Determines if the elements of this Iterator are lexicographically less than those of another.

fn le<I>(self, other: I) -> bool

where I: IntoIterator, Self::Item: PartialOrd<<I as IntoIterator>::Item>, Self: Sized,

Determines if the elements of this Iterator are lexicographically less or equal to those of another.

fn gt<I>(self, other: I) -> bool

where I: IntoIterator, Self::Item: PartialOrd<<I as IntoIterator>::Item>, Self: Sized,

Determines if the elements of this Iterator are lexicographically greater than those of another.

fn ge<I>(self, other: I) -> bool

where I: IntoIterator, Self::Item: PartialOrd<<I as IntoIterator>::Item>, Self: Sized,

Determines if the elements of this Iterator are lexicographically greater than or equal to those of another.

fn is_sorted_by<F>(self, compare: F) -> bool

where Self: Sized, F: FnMut(&Self::Item, &Self::Item) -> bool,

🔬This is a nightly-only experimental API. (is_sorted)
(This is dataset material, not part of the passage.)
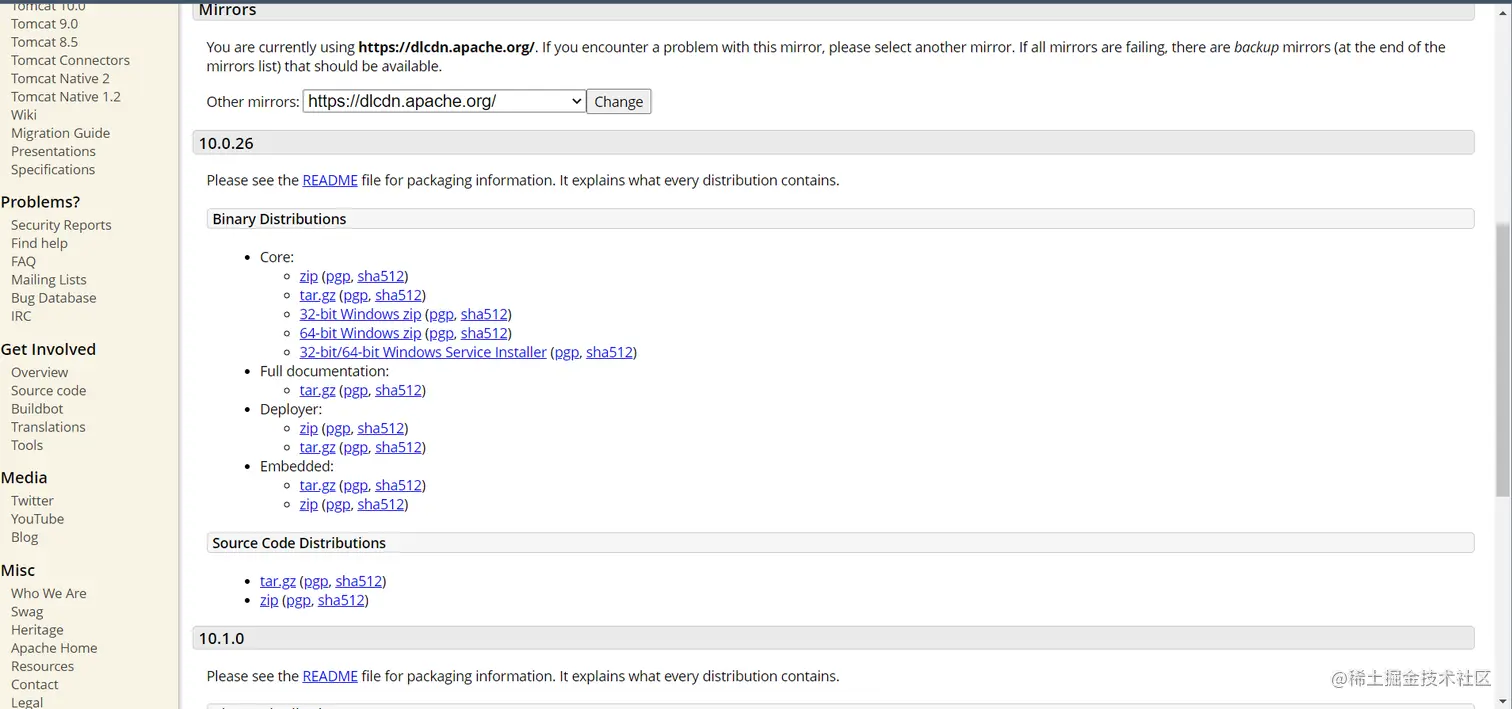Open Security Reports sidebar link

point(61,225)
Checks if the elements of this iterator are sorted using the given comparator function.

fn is_sorted_by_key<F, K>(self, f: F) -> bool

where Self: Sized, F: FnMut(Self::Item) -> K, K: PartialOrd,

🔬This is a nightly-only experimental API. (is_sorted)

Checks if the elements of this iterator are sorted using the given key extraction function.

impl<'a> Parse<'a, CertParser<'a>> for CertParser<'a>

fn from_buffered_reader<R>(reader: R) -> Result<CertParser<'a>>

where R: BufferedReader<Cookie> + 'a,

Initializes a CertParser from a BufferedReader.

fn from_reader<R: 'a + Read + Send + Sync>(reader: R) -> Result<Self>

Initializes a CertParser from a Reader.

fn from_file<P: AsRef<Path>>(path: P) -> Result<Self>

Initializes a CertParser from a File.

fn from_bytes<D: AsRef<[u8]> + ?Sized + Send + Sync>( data: &'a D ) -> Result<Self>

Initializes a CertParser from a byte string.